Depois de eu-realmente-não-faço-ideia-de-quanto-tempo, a carta de alguma maneira estava finalmente aberta.

O sacrifício daquelas duas idiotas foi inútil. O torneio não vai parar enquanto não sobrar apenas um. Não vou perder a arrecadação de uma grande final de maneira alguma. E isso é tudo o que vocês, gladiadores, precisam saber.

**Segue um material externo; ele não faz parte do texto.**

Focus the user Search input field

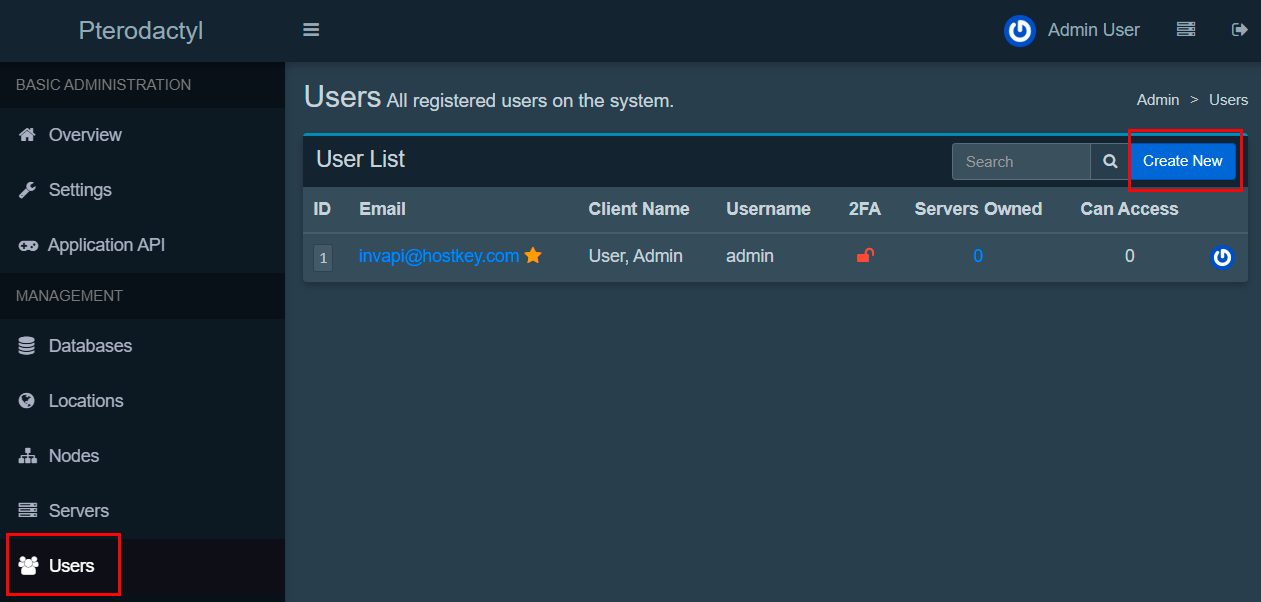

Eu já deveria ter deduzido, pensei, talvez finalmente racional o suficiente para não andar em círculos ou ir para becos sem saída. Bem, eu estava sozinho, tinha a metade da altura, da força e da velocidade de uma pessoa normal e, ainda por cima, não dispunha de tempo o suficiente, então, tentar fugir agora já deixava de ser uma opção. Caso eu sobrevivesse hoje, eu poderia tentar amanhã, quando minha luta seria só no final da tarde e eu teria tempo de sobra, mas, por agora, era hora de me preparar para vingar Tales e Alessandra. Namalkah me esperava, sentado nos cadáveres de Laura e Maena.